To make Sealion work you need to find a way to give Germany the same naval force that the UK and US put together for D-Day, plus an air force good enough to gain air superiority over southern England plus keep an army strong enough to defeat Poland and France without making such a mess of civilian manufacturing that the people rise up and overthrow the government.

I don't see any way of Germany doing that unless the UK at some point decide not to bother being an Imperial power any more.

The reason why I think the Home Guard will win (or inflict enough delay that the regular British Army wins) is simple - they're not facing the Heer of France 1940, they're facing a small, badly supplied part of that force.
 
The Home Guard had rifles and not much else.

The very best Germany has will lead the assault, against Britan's throw away troops.

You think a German invasion of Britain would be able to supply much more than rifles to it's troops.

I'm operating under the following assumptions for any sealion

1. Germany manages to pull off a landing with invasion barges around 80% survival rate crossing the channeln the firsr wave
2. German invasion shipping has to cross the channel back to France tonpick up supplies/second wave
3. Point 2 above will take at least 3 days (bad barges with slow engines loading unloading in limited numbers of ports)
4. Returning to France and coming back to Britain will see the invasion shipping suffer further attrition, the second wave will land with half then men and supplies of the first.
5. A third wave is not possible before shipping is completely degraded.

So German logistics is terrible. Now imagine an engagement. A company of homeguard with rifles and a 1914 vintage heavy machine gun occupy a stone castle as a defensive strong point. A German formation of company strength has been tasked to occupy the position, their options are

1. Call artillery support which requires use of a finite resource (artillery fire missions use a lot of supplies in terms of weight)
---------------
■ **Tasks**
(a) Answer these about the Sealion invasion text:
(i) What does one writer say the Home Guard had?
(ii) At what survival rate does the first list of assumptions expect the invasion barges to cross the channel in the first wave?
(iii) At a minimum, how long is the trip back to France for supplies and the second wave expected to take?
(b) Continue the Sealion invasion text after its last line, going on with the German company's options.
The records have nothing to do with the Sealion invasion text.

■ **Data shown**
---------------
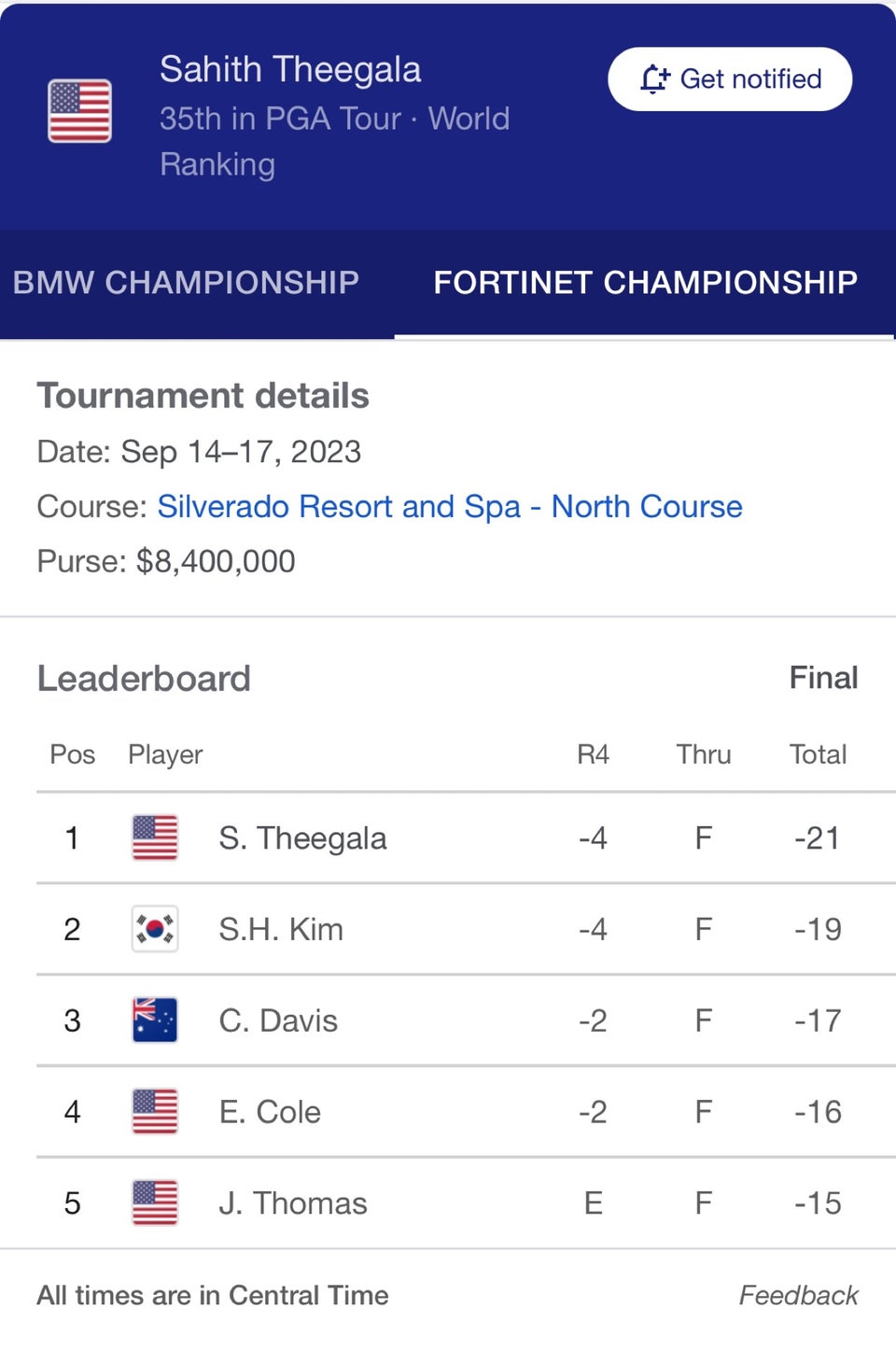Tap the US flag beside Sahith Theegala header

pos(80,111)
---------------
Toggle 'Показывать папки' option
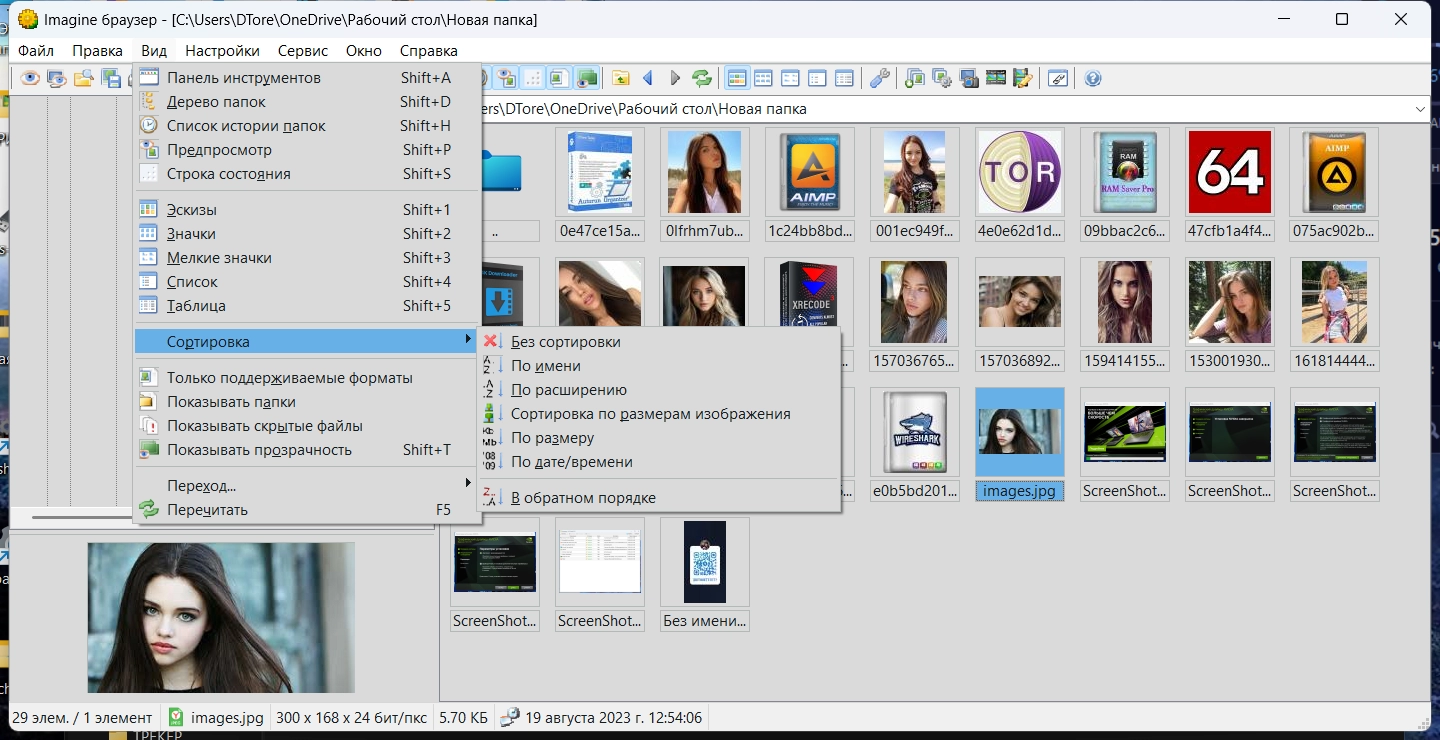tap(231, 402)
---------------
■ **Outputs for the tasks**
(a)
(i) Rifles and not much else.
(ii) Around 80%.
(iii) At least 3 days.

(b)
2. Call an air strike.
3. Fight with small arms.

If either option 1 or 2 is selected the Germans are further stretching their lines of supply. If option 3 is chosen the home guard are facing the German army as a peer opponent.

If the home guard presents the Germans with this decision 200 times before the British army is in position the British army will probably face a German army that is out of supply or broken from assaulting positions with small arms.
 

FBKampfer

Banned
You're only supporting my point.

It's the logistics that will stop the Germans, and it would do so with or without the Home Guards. The reality is that the Home Guard was never anything more than a PR campaign that helped people feel better and think they were contributing. And it doesn't matter if Winston Churchill and Jesus himself say otherwise, because the only other thing they could do on their own was die well once the Germans came.


And as was my point earlier, if the Germans were ever able to overcove the logistics to make an invasion practical, then the Home Guard was going to get bent over a table. Why? Because a small force that has no supplies was the onlo thing that the home guard might be able to combat.


Any talk about the Home Guard is jingoistic dickwaving. Either time will solve the problem on its own, or the home guard is ineffective.
 

Ian_W

Banned
Any talk about the Home Guard is jingoistic dickwaving. Either time will solve the problem on its own, or the home guard is ineffective.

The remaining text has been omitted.